__DADOS DO EXERCÍCIO__.
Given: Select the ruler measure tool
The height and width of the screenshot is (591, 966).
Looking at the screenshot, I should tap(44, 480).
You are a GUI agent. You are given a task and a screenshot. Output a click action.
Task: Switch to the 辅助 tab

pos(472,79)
...
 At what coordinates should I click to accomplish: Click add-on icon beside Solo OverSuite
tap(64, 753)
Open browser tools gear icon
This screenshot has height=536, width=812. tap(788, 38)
...
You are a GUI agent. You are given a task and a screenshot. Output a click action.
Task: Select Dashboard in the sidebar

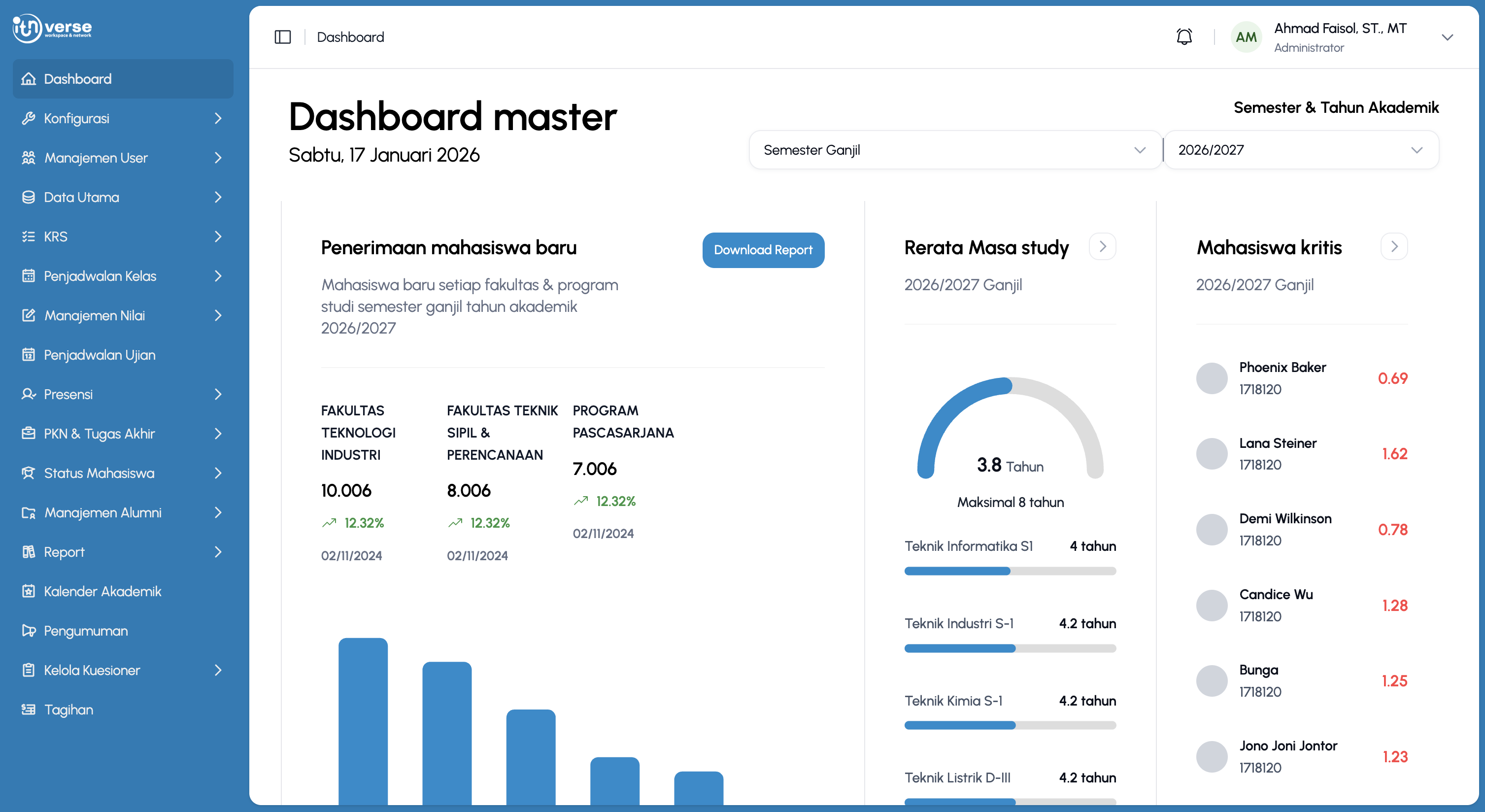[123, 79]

__INSTRUÇÕES DE TRABALHO__. Extraia dos dados acima cada linha em que aparece a palavra "height".

__RESPOSTA ABAIXO__.
The height and width of the screenshot is (591, 966).
This screenshot has height=536, width=812. tap(788, 38)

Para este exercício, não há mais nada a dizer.